Well this didn't come out the way I want to.

The electrician came this morning and right off the bet I noticed the panel he has is not the same as the one I have, same width but much shorter in height. So I asked him if the box are not the same the guts will not be the same, and the new dead front can't be used, and the old one will not be in alignment. He said don't worry it will fit we do this all the time. I had to go to work (in retrospect I should have taken a day off but I couldn't work from home due to power will be out all day so no internet I had to run into the office). Around 2pm I called and ask how it's going and the reply was everything is smooth sailing and they are moving along fine.

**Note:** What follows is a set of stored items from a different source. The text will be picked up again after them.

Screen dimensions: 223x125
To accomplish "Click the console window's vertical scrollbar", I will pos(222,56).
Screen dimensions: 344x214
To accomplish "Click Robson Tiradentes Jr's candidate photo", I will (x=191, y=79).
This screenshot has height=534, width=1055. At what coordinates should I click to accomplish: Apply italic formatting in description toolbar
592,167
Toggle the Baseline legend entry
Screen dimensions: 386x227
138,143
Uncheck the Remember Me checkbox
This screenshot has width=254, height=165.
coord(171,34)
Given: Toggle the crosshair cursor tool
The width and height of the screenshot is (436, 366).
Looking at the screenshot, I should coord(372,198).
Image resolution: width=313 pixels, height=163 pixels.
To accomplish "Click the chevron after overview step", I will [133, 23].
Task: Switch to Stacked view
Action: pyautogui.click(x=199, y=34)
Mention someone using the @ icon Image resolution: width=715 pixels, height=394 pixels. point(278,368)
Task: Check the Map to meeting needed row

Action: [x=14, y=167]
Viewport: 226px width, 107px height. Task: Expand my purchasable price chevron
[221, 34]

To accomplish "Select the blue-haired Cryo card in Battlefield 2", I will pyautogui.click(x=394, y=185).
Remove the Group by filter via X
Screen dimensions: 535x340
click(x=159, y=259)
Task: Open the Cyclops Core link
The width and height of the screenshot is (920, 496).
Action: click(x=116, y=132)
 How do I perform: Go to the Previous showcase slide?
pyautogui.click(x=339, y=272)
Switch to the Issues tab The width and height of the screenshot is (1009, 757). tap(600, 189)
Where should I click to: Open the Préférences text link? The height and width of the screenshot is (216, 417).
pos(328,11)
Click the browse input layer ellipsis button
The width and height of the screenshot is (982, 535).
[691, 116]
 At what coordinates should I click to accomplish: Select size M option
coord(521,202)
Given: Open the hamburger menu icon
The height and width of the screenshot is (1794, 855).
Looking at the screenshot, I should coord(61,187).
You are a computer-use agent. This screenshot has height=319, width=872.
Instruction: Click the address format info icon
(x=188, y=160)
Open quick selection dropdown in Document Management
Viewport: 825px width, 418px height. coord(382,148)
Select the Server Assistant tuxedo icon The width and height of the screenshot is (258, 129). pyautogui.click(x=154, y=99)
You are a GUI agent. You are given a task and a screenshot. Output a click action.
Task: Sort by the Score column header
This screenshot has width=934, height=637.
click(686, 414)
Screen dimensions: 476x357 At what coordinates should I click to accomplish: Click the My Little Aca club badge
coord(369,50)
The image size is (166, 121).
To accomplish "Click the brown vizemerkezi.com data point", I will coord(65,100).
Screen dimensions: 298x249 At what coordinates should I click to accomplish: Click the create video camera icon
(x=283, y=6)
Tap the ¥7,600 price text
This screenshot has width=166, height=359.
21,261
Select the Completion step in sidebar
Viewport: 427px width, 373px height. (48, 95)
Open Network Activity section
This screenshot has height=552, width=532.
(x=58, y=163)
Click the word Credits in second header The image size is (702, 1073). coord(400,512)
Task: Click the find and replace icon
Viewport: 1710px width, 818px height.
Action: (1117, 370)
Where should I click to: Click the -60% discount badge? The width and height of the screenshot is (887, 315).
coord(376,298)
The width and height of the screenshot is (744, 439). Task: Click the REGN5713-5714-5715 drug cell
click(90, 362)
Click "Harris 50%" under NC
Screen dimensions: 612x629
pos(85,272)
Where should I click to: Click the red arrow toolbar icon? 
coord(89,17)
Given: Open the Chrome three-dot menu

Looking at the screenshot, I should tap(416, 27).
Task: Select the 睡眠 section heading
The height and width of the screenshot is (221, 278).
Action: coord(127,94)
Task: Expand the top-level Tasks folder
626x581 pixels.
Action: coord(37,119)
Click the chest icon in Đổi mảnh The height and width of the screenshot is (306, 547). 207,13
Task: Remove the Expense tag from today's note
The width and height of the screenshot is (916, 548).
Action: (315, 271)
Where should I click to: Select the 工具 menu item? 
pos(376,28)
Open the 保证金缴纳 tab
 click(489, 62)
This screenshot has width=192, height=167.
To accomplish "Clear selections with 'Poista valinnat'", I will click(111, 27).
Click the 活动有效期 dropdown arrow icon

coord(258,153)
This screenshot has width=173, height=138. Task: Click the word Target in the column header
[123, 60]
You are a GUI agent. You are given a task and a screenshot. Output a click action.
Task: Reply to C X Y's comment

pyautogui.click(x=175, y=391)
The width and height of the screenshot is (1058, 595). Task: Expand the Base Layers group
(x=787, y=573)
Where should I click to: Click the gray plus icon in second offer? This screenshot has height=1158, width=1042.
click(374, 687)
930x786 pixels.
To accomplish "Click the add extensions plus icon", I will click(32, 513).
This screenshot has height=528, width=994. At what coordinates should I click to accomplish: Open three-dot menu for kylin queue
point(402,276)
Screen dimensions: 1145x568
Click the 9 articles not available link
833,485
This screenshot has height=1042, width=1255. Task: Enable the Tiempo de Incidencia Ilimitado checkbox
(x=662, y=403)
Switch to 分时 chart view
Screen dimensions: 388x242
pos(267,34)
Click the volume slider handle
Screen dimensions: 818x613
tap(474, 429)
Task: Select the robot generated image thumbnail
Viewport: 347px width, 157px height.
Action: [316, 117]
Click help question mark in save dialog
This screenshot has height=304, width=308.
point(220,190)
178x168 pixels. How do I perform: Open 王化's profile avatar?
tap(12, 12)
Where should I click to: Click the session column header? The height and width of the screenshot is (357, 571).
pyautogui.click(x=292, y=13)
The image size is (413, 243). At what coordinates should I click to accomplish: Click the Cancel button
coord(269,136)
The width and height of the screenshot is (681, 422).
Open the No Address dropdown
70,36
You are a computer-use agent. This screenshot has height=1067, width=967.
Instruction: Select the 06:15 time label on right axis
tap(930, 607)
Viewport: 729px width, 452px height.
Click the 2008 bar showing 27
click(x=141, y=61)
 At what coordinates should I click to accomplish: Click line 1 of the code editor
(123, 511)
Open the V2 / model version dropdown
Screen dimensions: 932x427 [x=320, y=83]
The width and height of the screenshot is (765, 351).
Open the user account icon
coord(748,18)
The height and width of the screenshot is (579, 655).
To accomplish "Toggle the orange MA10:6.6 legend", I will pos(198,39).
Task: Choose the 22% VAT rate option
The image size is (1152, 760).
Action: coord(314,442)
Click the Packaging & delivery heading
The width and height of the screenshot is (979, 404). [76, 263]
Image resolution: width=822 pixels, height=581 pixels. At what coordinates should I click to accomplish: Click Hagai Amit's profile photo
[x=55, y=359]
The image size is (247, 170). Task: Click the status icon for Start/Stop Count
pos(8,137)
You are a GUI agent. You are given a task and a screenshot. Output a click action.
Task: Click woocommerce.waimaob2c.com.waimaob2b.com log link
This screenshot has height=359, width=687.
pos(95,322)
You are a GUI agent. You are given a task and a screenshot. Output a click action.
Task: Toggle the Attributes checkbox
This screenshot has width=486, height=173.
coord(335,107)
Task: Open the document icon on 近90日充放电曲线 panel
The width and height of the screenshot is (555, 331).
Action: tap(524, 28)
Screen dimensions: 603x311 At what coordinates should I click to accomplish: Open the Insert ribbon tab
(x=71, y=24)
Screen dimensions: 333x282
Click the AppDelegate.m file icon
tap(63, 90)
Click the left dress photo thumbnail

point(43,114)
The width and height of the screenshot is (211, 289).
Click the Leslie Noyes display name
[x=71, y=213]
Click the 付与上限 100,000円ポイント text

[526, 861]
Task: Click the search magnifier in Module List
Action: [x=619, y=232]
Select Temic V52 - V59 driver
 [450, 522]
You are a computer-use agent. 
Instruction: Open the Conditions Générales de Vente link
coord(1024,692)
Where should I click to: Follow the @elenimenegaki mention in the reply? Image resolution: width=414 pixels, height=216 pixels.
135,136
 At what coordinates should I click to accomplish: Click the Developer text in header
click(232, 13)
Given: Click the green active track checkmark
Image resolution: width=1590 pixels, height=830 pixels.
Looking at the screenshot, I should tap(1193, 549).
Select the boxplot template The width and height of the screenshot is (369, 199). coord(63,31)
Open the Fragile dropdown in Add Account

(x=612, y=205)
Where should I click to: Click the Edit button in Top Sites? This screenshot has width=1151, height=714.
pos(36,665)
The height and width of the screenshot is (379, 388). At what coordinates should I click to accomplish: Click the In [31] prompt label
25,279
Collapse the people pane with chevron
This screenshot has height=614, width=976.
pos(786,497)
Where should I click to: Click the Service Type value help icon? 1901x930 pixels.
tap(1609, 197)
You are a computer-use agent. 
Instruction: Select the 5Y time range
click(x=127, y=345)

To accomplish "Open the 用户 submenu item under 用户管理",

I left work a little early to check on them and they were just finishing up. As expected the new dead front is too short, the old dead front they had cut and modified to fit the new guts.

This was what I had.



This is what they end up with.



My original dead front slots have been cut lower. I tried to remove it and it won't even remove without turning the upper right breaker off because it's so tight. The original quad breaker spot is now a much wider single switch breaker and they covered the extra space with two 4x4 blanks. There is an uneven slot at the bottom of the main breakers about half an inch tall.

The "new" inside.



If you are curious, yes I paid him, he put in the time but it's a hack I am not happy with. This all started with a set of bad breakers leading to "the guts are loose and not in the greatest shape so let's replace the guts" to "the guts don't fit the dead front so let's modify the dead front". Wasted time and wasted money.

So now I need to figure out a way to undo this, and I know this is irreversible. What are my options?

Do I try to find an used or new old stock of this enclosure and hire another electrician to install a compatible guts with a new dead front?

If that fails then I have to change out the entire enclosure right?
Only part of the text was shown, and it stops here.